The problem >>
Convert the rows below into a JSON list of strings, one string per line, with blank lines skipped and the pictures left out.

* Start Exercise data *

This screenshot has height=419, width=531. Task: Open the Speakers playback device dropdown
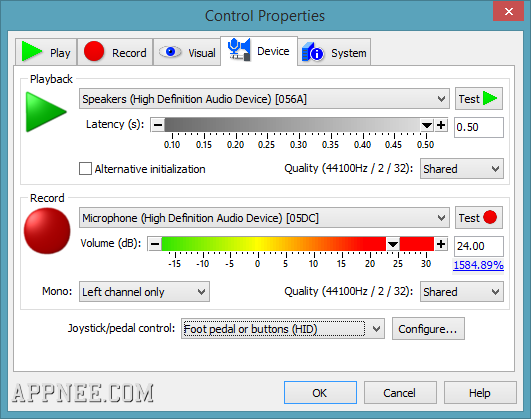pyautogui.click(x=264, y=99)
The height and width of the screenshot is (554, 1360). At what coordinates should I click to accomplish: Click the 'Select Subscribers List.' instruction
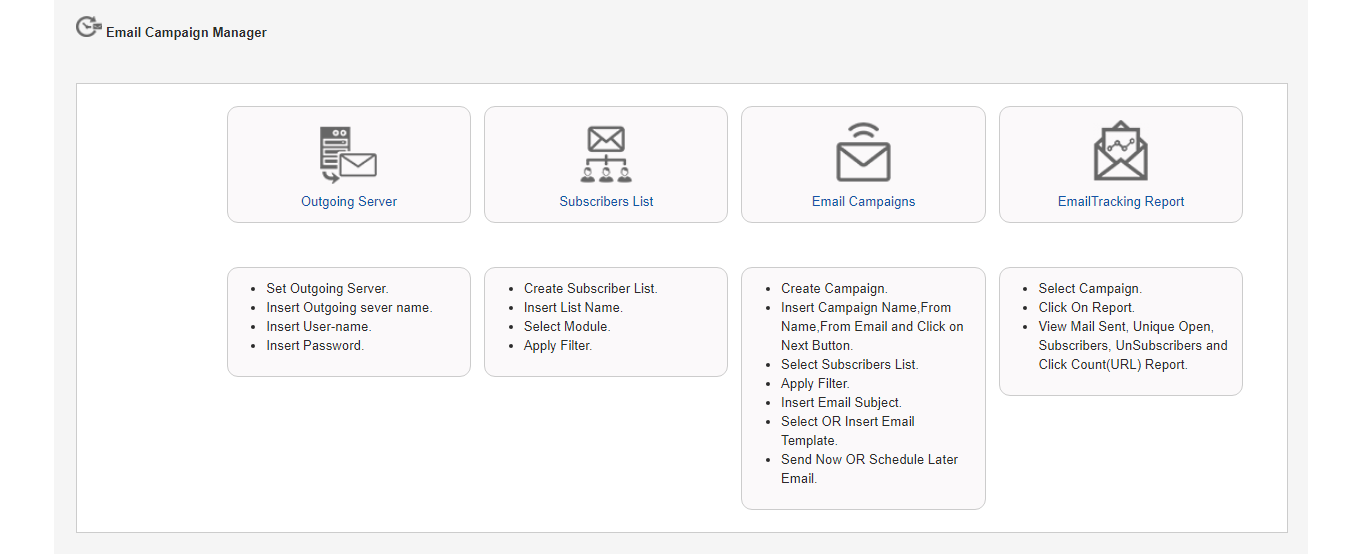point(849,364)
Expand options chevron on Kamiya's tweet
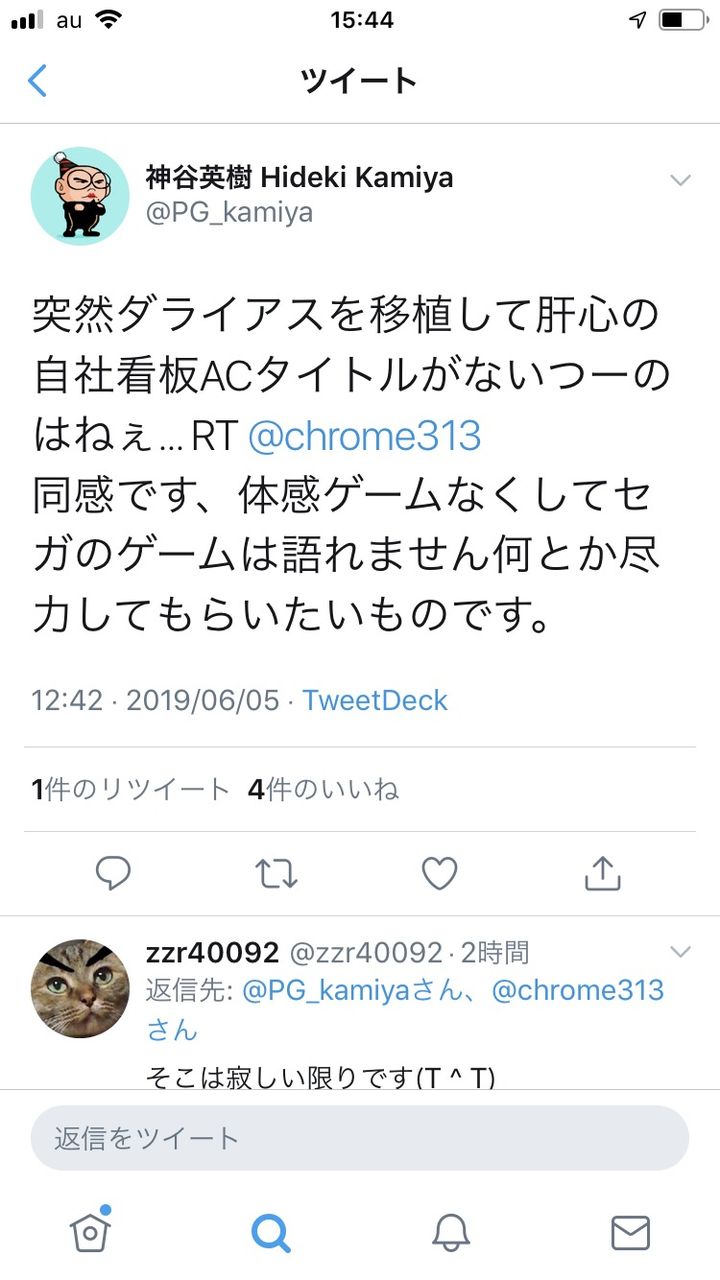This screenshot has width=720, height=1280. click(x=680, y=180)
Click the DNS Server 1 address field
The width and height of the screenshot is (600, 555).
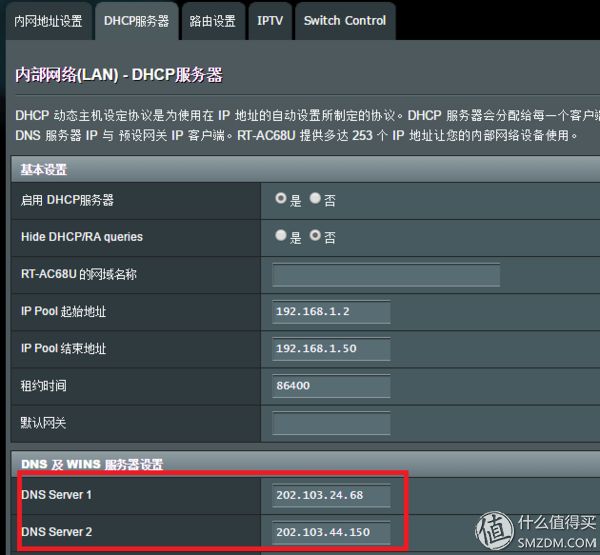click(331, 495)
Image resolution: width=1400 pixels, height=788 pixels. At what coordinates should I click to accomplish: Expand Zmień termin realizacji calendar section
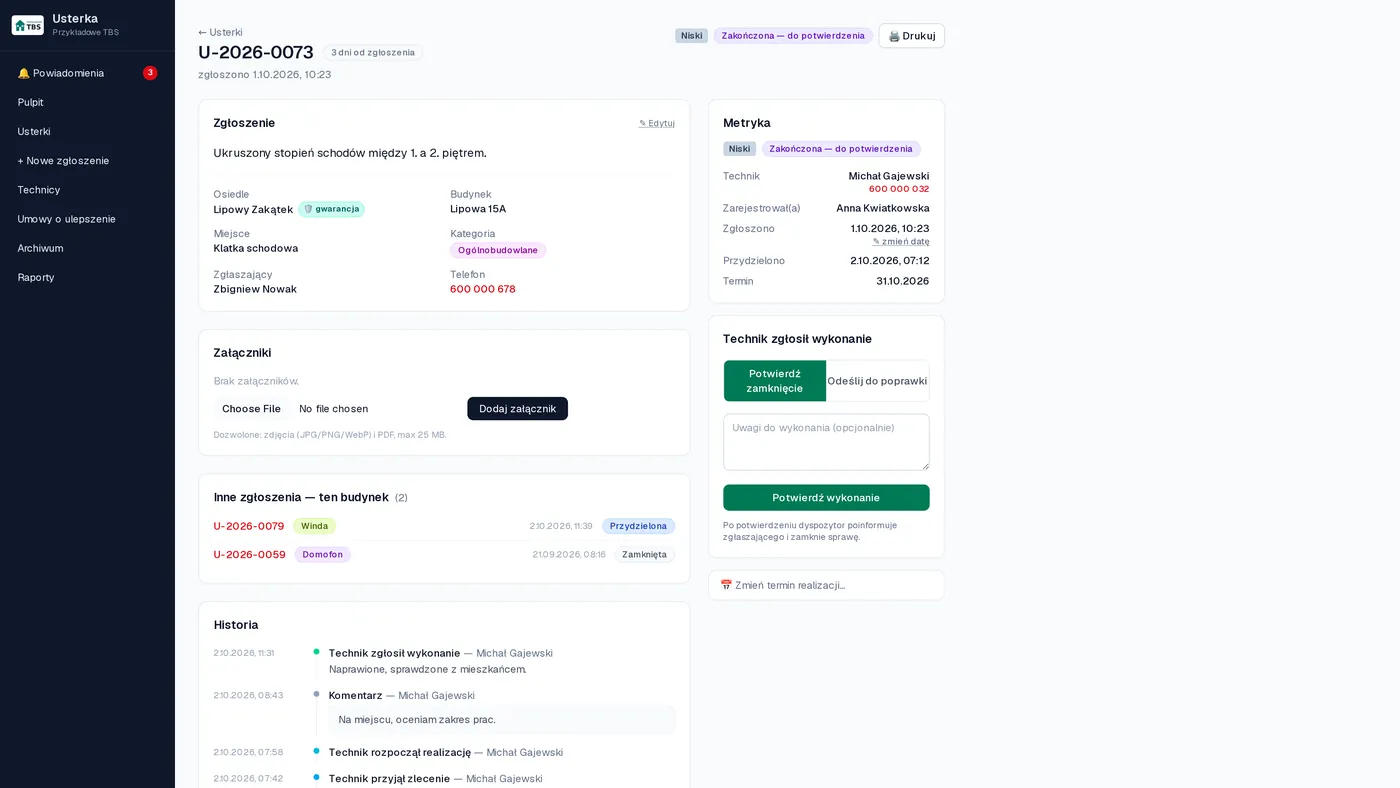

* End Exercise data *

Complete output >>
[
  "This screenshot has height=419, width=531. Task: Open the Speakers playback device dropdown",
  "pyautogui.click(x=264, y=99)",
  "The height and width of the screenshot is (554, 1360). At what coordinates should I click to accomplish: Click the 'Select Subscribers List.' instruction",
  "point(849,364)",
  "Expand options chevron on Kamiya's tweet",
  "This screenshot has width=720, height=1280. click(x=680, y=180)",
  "Click the DNS Server 1 address field",
  "The width and height of the screenshot is (600, 555).",
  "click(331, 495)",
  "Image resolution: width=1400 pixels, height=788 pixels. At what coordinates should I click to accomplish: Expand Zmień termin realizacji calendar section"
]